Economists were split on a hike or hold Wednesday, with more bets shifting to a hike in the last two weeks as CPI of 4.8% reached the highest since inflation targets were adopted in 1991 and businesses saw gains outside the Bank's 1-3% target band for the next two years.

The decision to hold rates has risks. Former Governor Stephen Poloz last week called inflation the top economic problem, price gains have topped the Bank's target band for nine months, expectations have surged and cheap credit will feed an overheated housing market. Policymakers said Wednesday that supply bottlenecks will linger through this year, the Monetary Policy Report raised the 2022 inflation forecast to 4.2% from estimates of 3.4% in October and 2.4% in July. Inflation was seen at 3% by yearend.

"The upside risks are of greater concern. Until inflation moves significantly lower, there is an elevated risk that Canadians will start to believe that inflation will stay high over the long term," the Bank's economic forecast paper said.

Still, hiking today would have put Macklem at odds with Prime Minister Justin Trudeau's commitment to keep fiscal stimulus flowing until the pandemic is clearly dealt with, and omicron has again overwhelmed hospitals and set infection records.
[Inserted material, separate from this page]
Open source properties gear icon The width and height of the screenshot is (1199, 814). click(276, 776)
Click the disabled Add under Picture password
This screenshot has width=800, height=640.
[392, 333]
The BOC's last decision saw tightening in the "middle quarters" of 2022 when the economy reached full output and inflation was sustainably at 2%. The central bank has also been buying CAD4-5 billion a month of government bonds in a "reinvestment" phase of QE and said that would continue at least until rates rose. "At that time, the Governing Council will consider exiting the reinvestment phase and reducing the size of its balance sheet by allowing roll-off of maturing Government of Canada bonds."